L’oubli semble néanmoins difficile à rattraper puisque rien n’a bougé depuis février au niveau des services de l’État. On nous oppose des sujets juridiques et que cela coûterait cher. Je rappelle qu’à l’époque des 240 euros, le prix de gros de l’électricité était de 40 euros, il est aujourd’hui à 80 voire 90 euros le MWh , souligne Olivier Guiraud.
Un taux de retour sur investissement en chute
Ce tarif d’achat devait, par ailleurs, assurer un taux de retour sur investissement (TRI). Le TRI cible pour Eolmed était entre 6 et 9 %. Il est proche de zéro à la sortie du chantier et nous ne sommes pas à l’abri d’un problème durant les 20 ans d’exploitation de la ferme. Ce que nous demandons est de retrouver ce TRI, que la Commission européenne a jugé proportionné , indique Olivier Guiraud. Sans cet accord, les répercussions pourraient être importantes. L’arrêt du projet n’impactera pas seulement Qair mais aussi nos sous-traitants, Archimed (la coentreprise de Matière et Ponticelli), Bourbon, Vestas. Ces projets de ferme pilote étaient là aussi pour construire une filière française de l’éolien flottant , rappelle-t-il.
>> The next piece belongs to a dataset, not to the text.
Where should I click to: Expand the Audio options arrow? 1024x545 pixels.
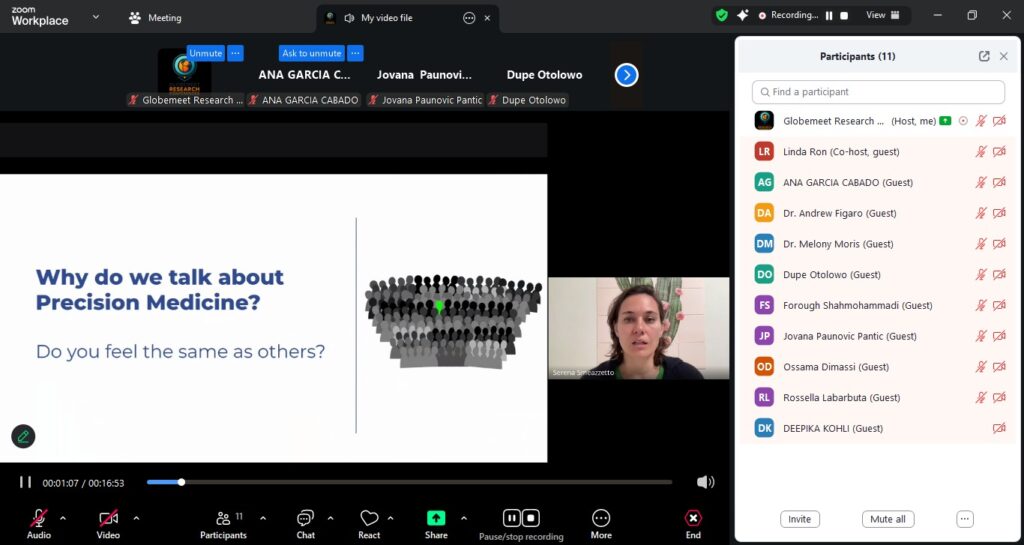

Cette filière devra se structurer dans la difficulté. La situation est compliquée pour nous et nos sous-traitants , indique Dominique Moniot chez Ocean winds, la coentreprise d’Engie et d’EDPR qui porte le projet Éoliennes flottantes du golfe du Lion au large de Leucate. Nous ne sommes pas à tout arrêter. Le travail d’assemblage des flotteurs se poursuit chez Eiffage métal à Fos où tous les éléments sont arrivés. Mais les surcoûts et les retards font que l’économie du projet est plus compliquée.
Un équilibre économique à retrouver pour tous les projets
Seule des trois fermes en cours de développement à être déjà installée, Provence grand large (PGL), portée par EDF Renouvelables, pourrait paraître mieux lotie. Pourtant, il ne faut pas croire que PGL sort indemne de cette situation de forte inflation que nous avons prise de plein fouet. Heureusement que nous avons un développeur qui a les reins solides, aujourd’hui l’équilibre financier du projet n’y est plus , indique Christine de Jouëtte, la directrice du projet chez EDF Renouvelables. De quoi s’inquiéter alors que s’ouvre pour une durée de 20 ans la phase d’exploitation de la ferme, qui n’est pas à l’abri d’un cas de maintenance lourde avec retour au port d’une éolienne , souligne-t-elle.